Notre existence même
La page « Histoire » interroge notre rapport au temps et à nos origines biologiques.
Ici, il s’agit d’un questionnement plus fondamental encore : celui de notre existence même.
Nous apparaissons dans le monde accompagnés de traces administratives.
Une date, parfois une heure, un lieu. Un nom, puis un prénom. Autant de repères destinés à fixer l’instant de notre arrivée, comme si l’existence pouvait être contenue dans des coordonnées administratives.
Le prénom nous est donné avant même que nous ayons conscience de nous-mêmes.
Il nous désigne, nous précède, nous enferme parfois. Il peut évoquer une histoire familiale, une attente, un contexte.
Il devient un signe par lequel les autres nous reconnaissent,
bien avant que nous apprenions à nous reconnaître nous-mêmes à travers lui.
Mais une question persiste, rarement formulée :
Qu’étions-nous avant d’être nommés ?
Avant d’être inscrits dans le monde, quelle était notre réalité ?
Cette question n’appelle pas de réponse factuelle.

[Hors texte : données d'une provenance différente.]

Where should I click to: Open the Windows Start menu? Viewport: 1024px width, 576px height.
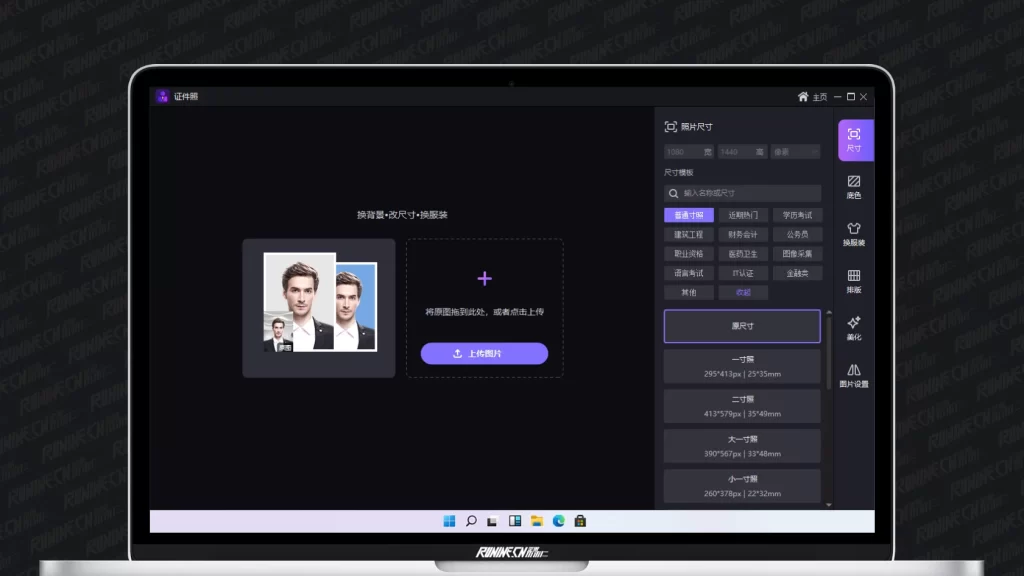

Elle ouvre un vide, une zone d’incertitude, là où naît la réflexion existentielle.
Imaginons alors une image simple : chacun de nous est un grain.
Le père sème, la mère accueille. Les conditions sont réunies, le processus se met en marche.

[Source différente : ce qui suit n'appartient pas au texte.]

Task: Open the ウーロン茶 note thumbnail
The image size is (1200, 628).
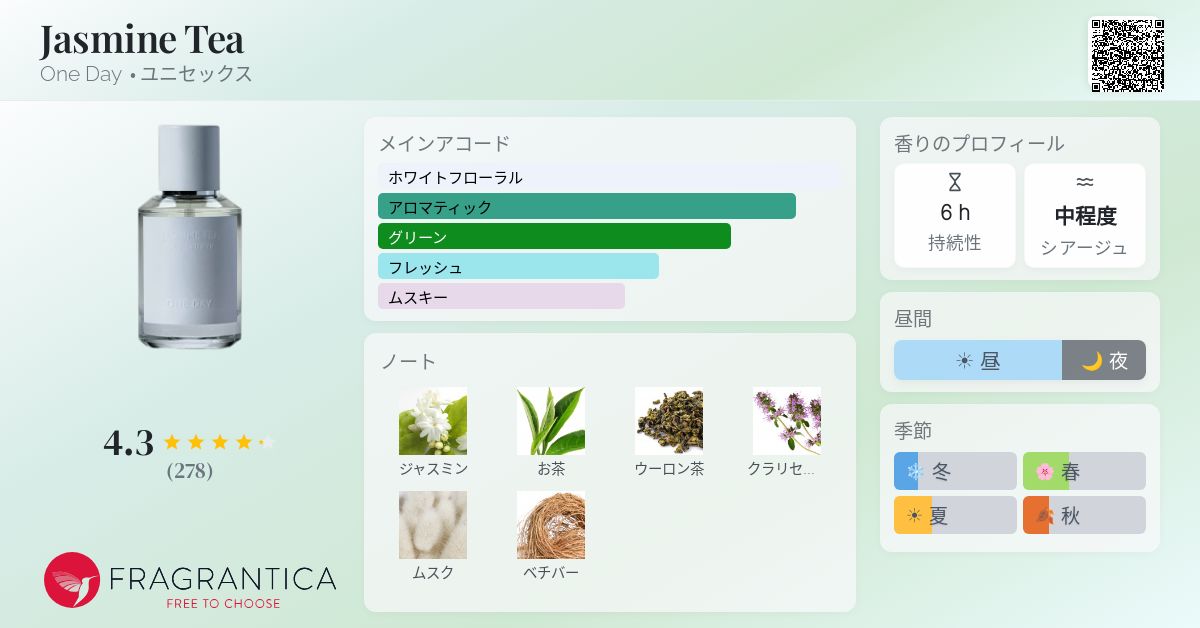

Pourtant, ni l’un ni l’autre ne décident de la vie elle-même.
La vie ne se fabrique pas. Elle advient, nous pouvons l'empêcher mais nom la produire.
La force qui pousse le grain à germer ne provient ni de la main qui agit ni du sol qui reçoit.
Elle est déjà là, contenue dans le grain. Elle échappe à toute maîtrise.
Aucun parent ne sait comment créer un être. Ils peuvent, participer, transmettre, accompagner, protéger,
mais ils ne produisent pas l’existence, ils sont co-créateur. Leur responsabilité est réelle, mais elle a des limites.
Reconnaître cela, c’est déplacer le poids de la question :
l’existence ne commence pas avec les parents, elle commence avec l’être lui-même.
En ce sens, exister implique une forme de responsabilité. Non pas une culpabilité, mais un engagement.
Être là n’est pas un simple hasard extérieur ; c’est une condition que nous portons.
Accepter cette idée, c’est libérer les parents de l’illusion d’une responsabilité totale, et se confronter à la nôtre.
Car si nous sommes là, c’est avant tout à nous d’assumer ce fait.
De lui donner sens, ou d’accepter son absence de sens.
L’existence ne nous demande pas pourquoi nous sommes venus,
mais ce que nous faisons de cette présence.